UPMC reports strong year-end financials
Health giant UPMC appears to be navigating the Affordable Care Act marketplace successfully while national insurers continue to flee for financial reasons.
UPMC Insurance Services Division has 3 million subscribers, the largest medical and behavioral health services insurer in Western Pennsylvania, UPMC Chief Financial Officer Robert DeMichiei told reporters at its corporate offices Monday after releasing 2016 fiscal year end statistics.
“There's really been explosive growth on the health plan side,” he said, adding the UPMC Health Plan grew by 10 percent over the past fiscal year which ended June 30.
Highmark, Aetna and UnitedHealthcare are among a group of large insurers who have reported major losses on the ACA market. UnitedHealthcare left Pennsylvania's marketplace this year.
Two weeks ago, Aetna announced it was pulling out of the market established by the Affordable Care Act in all but four states in 2017, citing a loss of more than $430 million in individual insurance products since 2014.
DeMichiei said UPMC initially took a measured and calculated approach to entering the ACA marketplace, which is now paying dividends.
“We did not jump in with low price points,” he said. “That is what I think happened to the national insurers and to many of the Blues across the country — the idea was to grab market share immediately.

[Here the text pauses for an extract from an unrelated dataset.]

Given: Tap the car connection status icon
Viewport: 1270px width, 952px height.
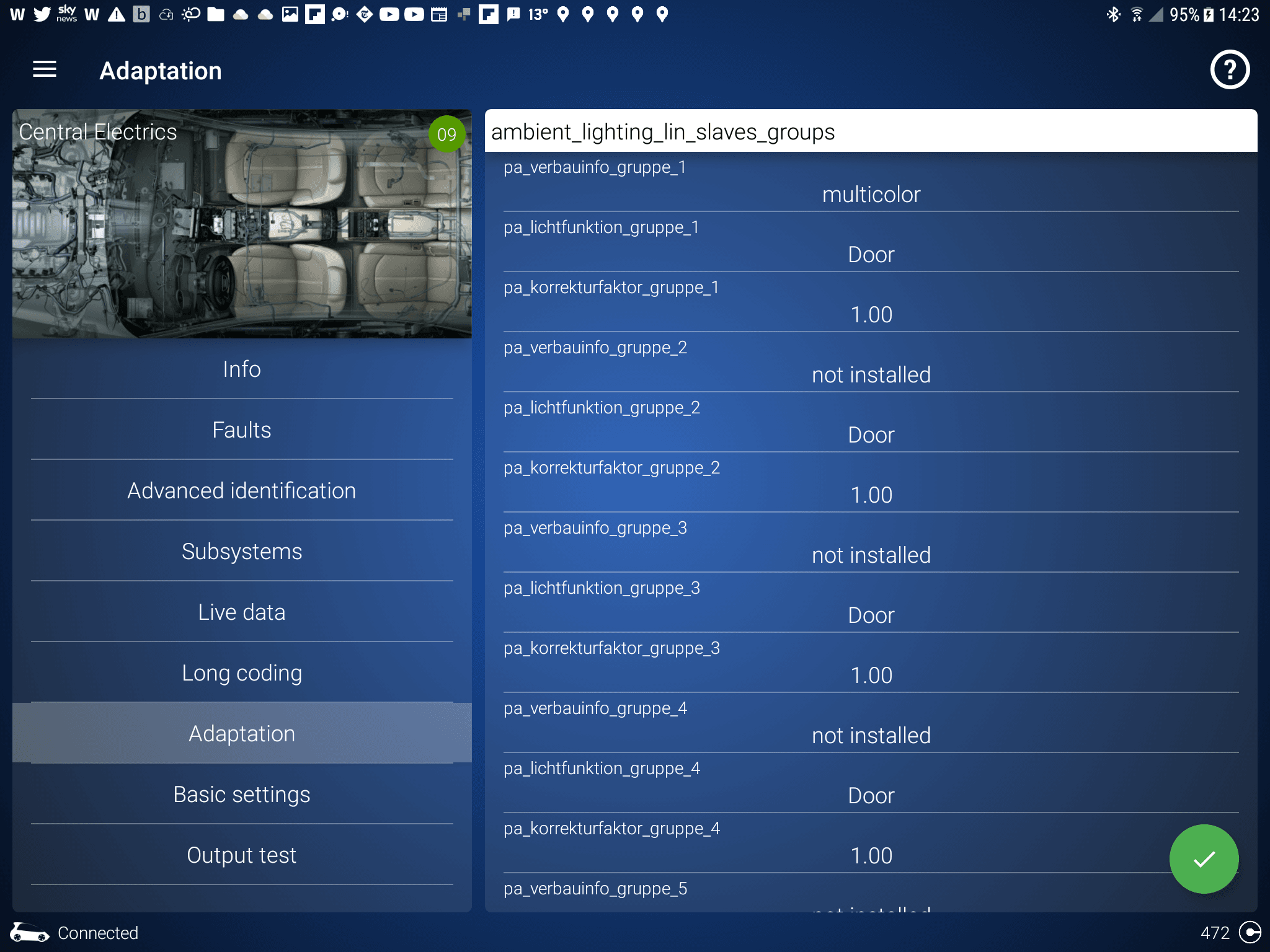Looking at the screenshot, I should [x=29, y=933].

We did not do that, and that allowed us to get some clarity about the population and the right pricing.”
UPMC Health Plan's share of the Affordable Care Act marketplace grew from 18 percent at the end of the 2014-15 open enrollment period to 67 percent at the end of the 2015-16 enrollment period, spokesman Paul Wood said. The enrollment period ended Jan. 31.

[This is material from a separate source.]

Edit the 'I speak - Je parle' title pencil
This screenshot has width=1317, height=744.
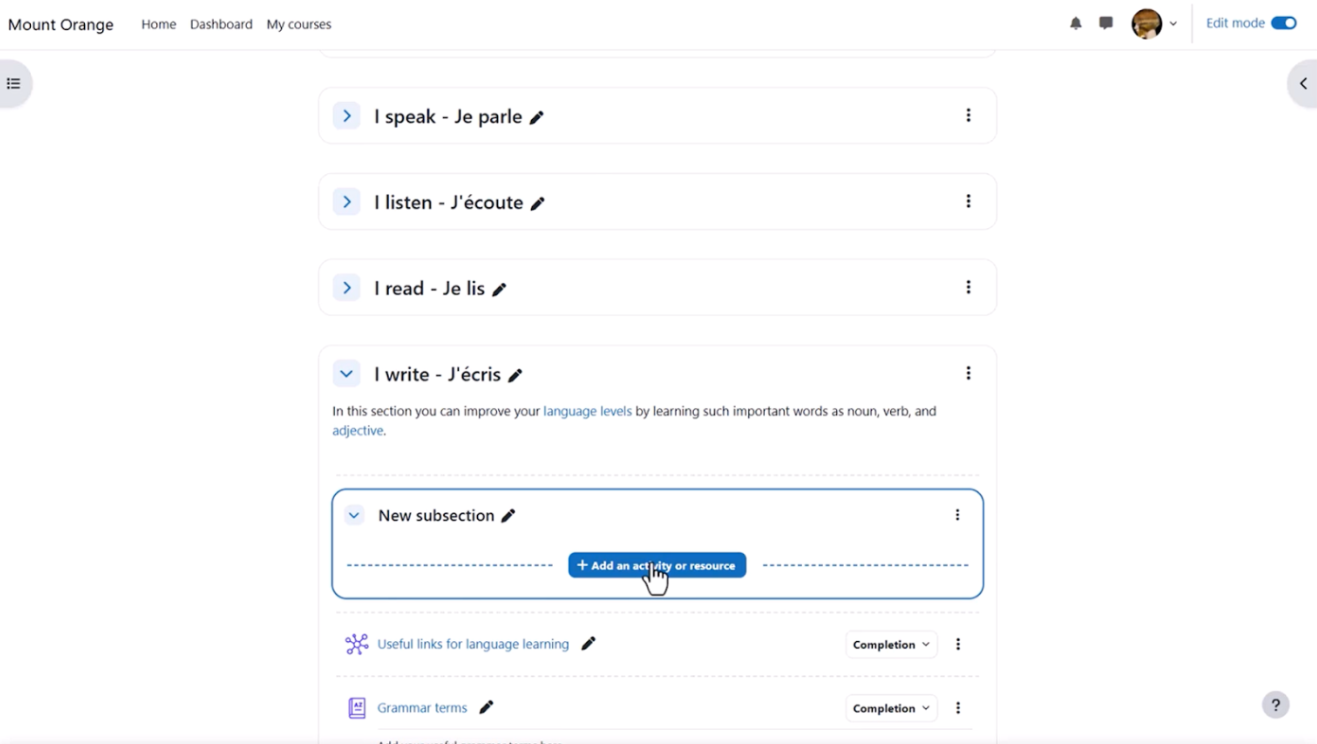coord(537,118)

During Monday's news briefing, DeMichiei reported that UPMC had $310 million in operating profit for fiscal 2016. The operating profit was down from $384 million the previous year. However, officials attributed the drop to a one-time $233 million gain in a June 2015 public offering from subsidiary Evolent Health Inc.
The Downtown-based health system said operating revenues grew to $13 billion for the year. Officials described the system's financial performance as strong, with capital expenditures and business investments totaling $428 million.
DeMichiei said UPMC's market share was 40 percent in 29 Western Pennsylvania counties, while it delivered 70 percent of all hospital charity care in the region.
“This is part of our mission and one we take on in a disproportionate way, and we do so gladly,” he said.
UPMC employs around 60,000 and did not offer buyouts to employees this past fiscal year as it did the previous year. The nonprofit remains Pennsylvania's largest nongovernmental employer.
As expected, UPMC continues its transition away from rival Highmark. Net patient revenue derived from Highmark decreased from 26 percent to 18 percent over the past fiscal year.
Most UPMC hospitals no longer accept most Highmark insurance, and UPMC Health Plan doesn't contract with most Allegheny Health Network hospitals.
There are still a few exceptions. A Pennsylvania Supreme Court decision issued in November required UPMC to include seniors in a group of “vulnerable” Highmark patients that the state is requiring UPMC to continue treating until 2019, when a consent decree governing relations between the nonprofits expires.
Thirty-four percent of UPMC's revenue came from Medicaid, 16 percent came from national payers and 13 percent came from Medical Assistance.
“The old days of having a dominant insurer and a dominant provider are gone, and what you have now is a competitive environment where the best system will win,” DeMichiei said. “We look to our financial results as a proxy for our progress.”